Initiatives such as the new 2009 General Water Law and The Water Framework Law (2003) along with international monetary and technical assistance and an increasing global focus on integrated water resources management (IWRM) provide hope that Honduras will be able to protect and manage well, their water resources.

Honduras has abundant water resources as the country is located in the tropics but there in lies another major challenge, Honduras must constantly prepare for and recover from frequent heavy storms and flooding. This became all too evident in 1998 when Hurricane Mitch made land fall on Honduras killing 7,000 people.

Surface water drains into Honduras' two primary drainage basins; the Atlantic sloping basin representing 82% of the country, and the Pacific sloping basin accounting for the remaining 13% of Honduras. Together, these two basins drain 106,714 km2 per year. Honduras has ample water availability with annual renewable water resources at 13,766 m^{3} per capital well above the world per capita average of 8,467 m^{3} per year or other Latin American countries at 6,739 m^{3} per year.

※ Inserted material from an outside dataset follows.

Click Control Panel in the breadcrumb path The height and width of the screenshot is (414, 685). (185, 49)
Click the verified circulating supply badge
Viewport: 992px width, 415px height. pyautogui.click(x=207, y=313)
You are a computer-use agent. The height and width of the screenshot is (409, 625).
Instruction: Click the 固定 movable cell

==Water management history and recent developments==
Of a historical note, research and subsequent literature of Water Resources Management in Honduras from the Late Classic period (A.D. 600-900) in Copán, a water-rich region of western Honduras, have suggested that lagoons located in Copán's urban residential sectors may have been conceptualized, utilized, and maintained by the inhabitants of surrounding domestic groups. These lagoons, thought to be forms of communal property, created an economic and ideological basis for social integration. Because the lagoons were seen as a shared communal resource, it was difficult for community elites and power brokers to centralize power and monopolize water resources. Presumably, management of water resources continued to evolve among these native communities until the Spanish conquest. Honduras later declared independence from Spain in 1821; however, information regarding water resource management until 1927 has not been located for this overview.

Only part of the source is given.